Securing your BYOD Play

Enterprise computing has seen its share of disruptive moments that has altered the conventional ways of doing things, thereby ushering a totally new paradigm shift. The CIOs are being challenged all through these shifts to create a definite impact enterprise wide - whether it be user experience or bringing in the much talked about tangible RoI benefits.

While cloud brought in a whole lot of benefits, then other technology concepts redefine the user experience. For instance, Bring Your Own Device (BYOD) is altering the enterprise dynamics in more ways than one, but enabling employees to access the corporate network with their own personal computing products is becoming a growing challenge and the CIO's bone of contention.

The Balancing Act

Today due to social media and phenomenal developments in seamless 'on-the-go' pervasive communication access through broadband, Wi-Fi, and mobile networks have indeed empowered the individuals. The blurring of lines between a desktop and portable computing devices has brought in a new power, performance, and functionality shift.

Reflecting on this, Venkat Iyer, CIO, Wockhardt says, "BYOD ("Mein and Meri Mobile as against Mein and meri tanhayi") is a phenomenon happening slowly in the Indian market. When I used to work for a broadcast media company earlier, the majority of the employees would be in their 20s and 30s, carrying iPhones and other devices and they wanted corporate mails on their personal devices. However in traditional manufacturing companies, the majority age group would be in 40s and 50s where the company would provide the mobiles/BBs where there is almost no BYOD culture."

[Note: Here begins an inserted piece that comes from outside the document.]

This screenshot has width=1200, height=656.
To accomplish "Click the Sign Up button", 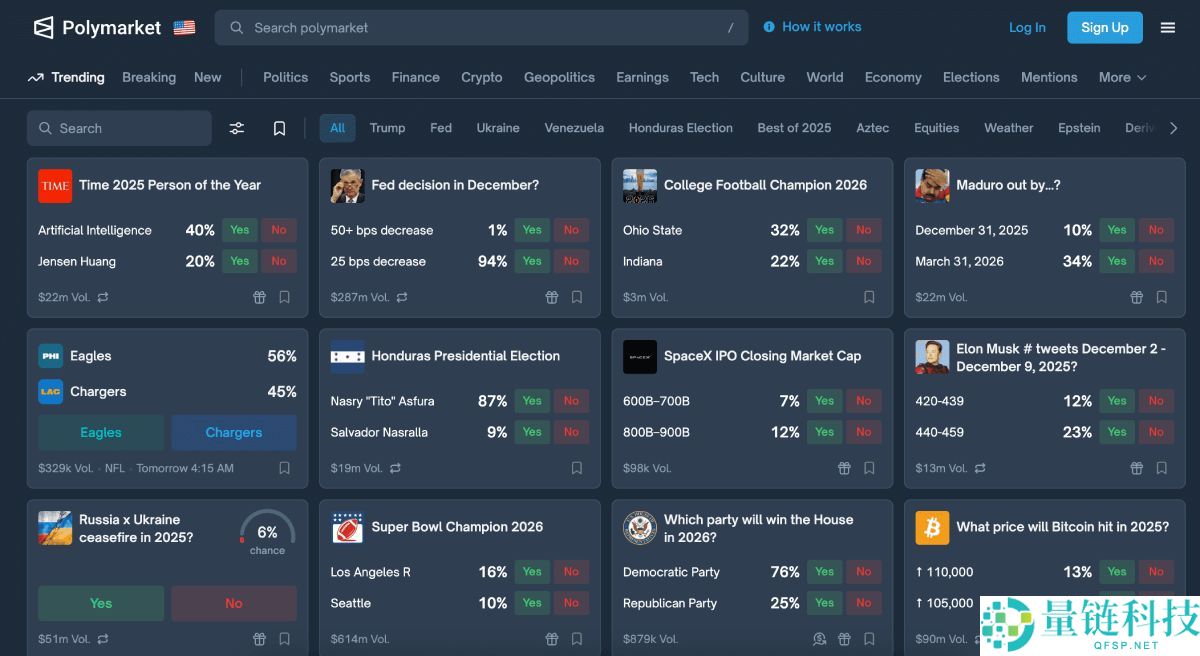I will (x=1104, y=28).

Clearly, BYOD is a new trend and any company with bulk of young population will challenge these archaic IT rules and many CIOs are hence being told to reform to the changing times and in instances like BYOD, they are grappling with one of the biggest inhibitors and challenges: Security. And given this, risk management assumes critical proportions.

 

A report by Gartner states, "Many new risks emerge when employee-owned devices are used for business purposes: One, corporate data that the organization cannot control in traditional ways is residing on personal devices; and two, employees are using applications that the enterprise did not select, and whose functionality and licensing terms may be inappropriate."

Policy Driven Approach - The Key

BYOD is seen as disruptive because it is not just seen as an IT issue but is also an added incentive the companies give to the employees. Even some analysts are saying that it might end as one of the HR retention tools. CIOs say that it is definitely welcoming the technology as it marks the shift to a more progressive IT user regime. It gives freedom and broader choice to the employees.

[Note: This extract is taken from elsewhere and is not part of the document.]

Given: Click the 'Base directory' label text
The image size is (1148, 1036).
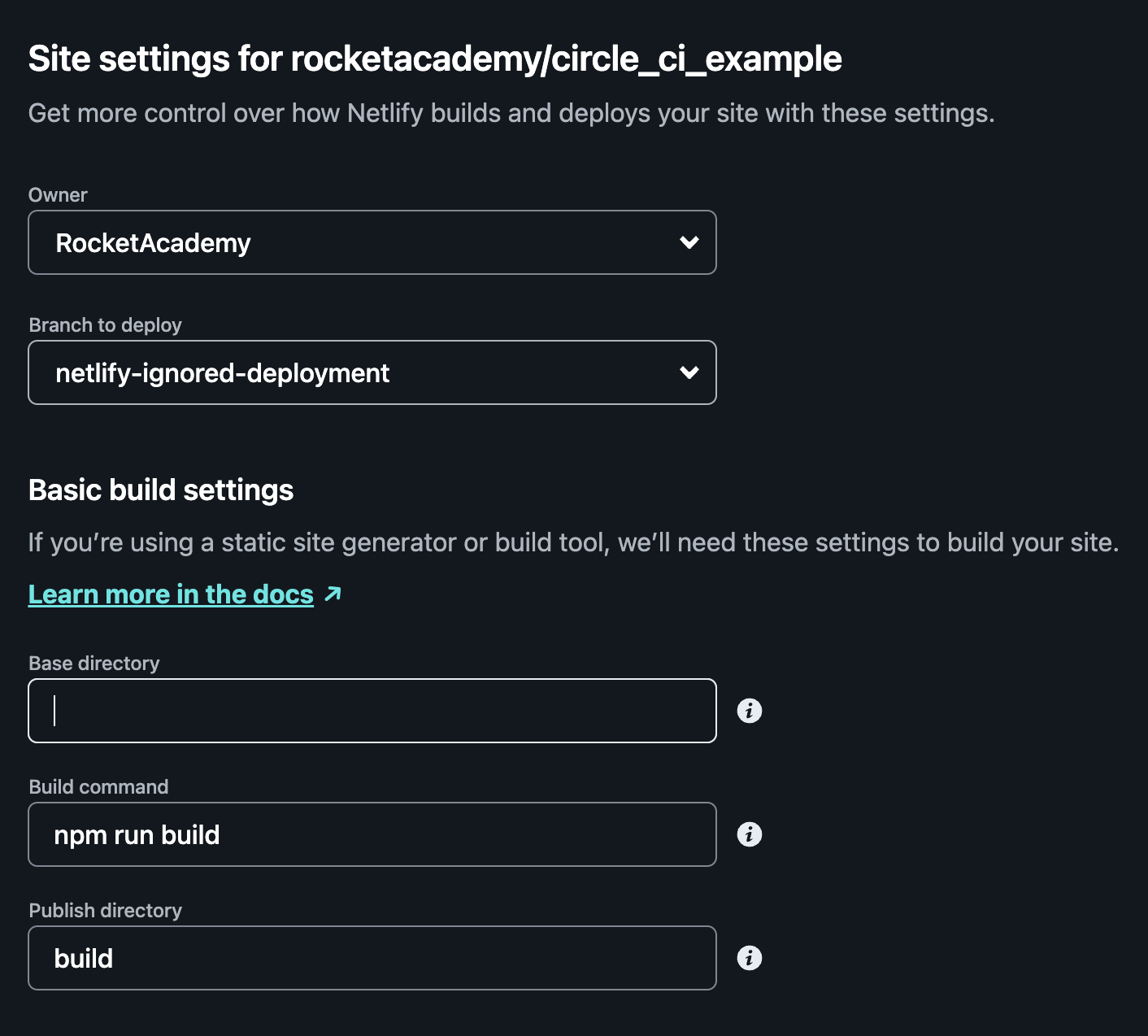Looking at the screenshot, I should pyautogui.click(x=94, y=664).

Says Chella Namasivayam, CIO, iGATE Patni, "Yes! BYOD is a happening trend but organizations need to be a bit careful when it comes to security and avoid unnecessary conflicts at the users end. A policy driven approach with clear communication of the security policies of the organization on BYOD will help in addressing the security issues involved in BYOD and tuning the workers towards the organization's security processes is the key."

Agrees Venkatesh Natarajan, special director, IT, Ashok Leyland. He says, "BYOD will definitely alter the IT procurement policies and by encouraging employees to bring their own devices will liberate the organization from the elaborate process of buying hardware. While this cannot be enterprise wide, but if a good section of employees brings in their own devices, it does have huge cost savings as well."

However Natarajan cautions that CIOs need to create a fool-proof security strategy for the whole concept as it cannot take chances on compromising mission critical data. Some of the CIOs have already taken the lead in proactively managing the security issues. At Wockhardt, for instance, Iyer is looking at the BYOD in the field operations where the company has 3,000 plus sales personnel. The application will be on the cloud. The day the person leaves, the application on the device will be wiped out. "Security though is very important but it can be managed proactively with the tools available and with that one can distinctly separate personal vs company data," says Iyer.

Analysts also echo the CIOs concerns on security. Philippe Winthrop, mobility analyst and founder of the Enterprise Mobility Forum says, "As the adoption of smartphones and tablets continues to grow both at the consumer and enterprise space, mobility is quickly transitioning to the second wave of mobility predicated on applications. The consumerization of enterprise mobility - most visibly manifested by the BYOD trend - has now moved on to the application front.

Organizations are now quickly recognizing the power and value of providing mobile applications to both their employees and their customers. Despite this, many companies are still faced with the challenge of striking the balance between maintaining security and control for IT, while preserving the user-experience of the device for the employee."

Analysts say that one of the biggest challenges is that enterprises have invested a multitude of resources to create seamless Single Sign-On (SSO) environments within their network walls where applications and PCs share a direct trust relationship. Extending this type of trust to a mobile device has been a challenge due to valid security concerns and simplicity of use. So, clearly CIOs need to put in place a separate security policy that is user friendly so that BYOD adoption will go forward.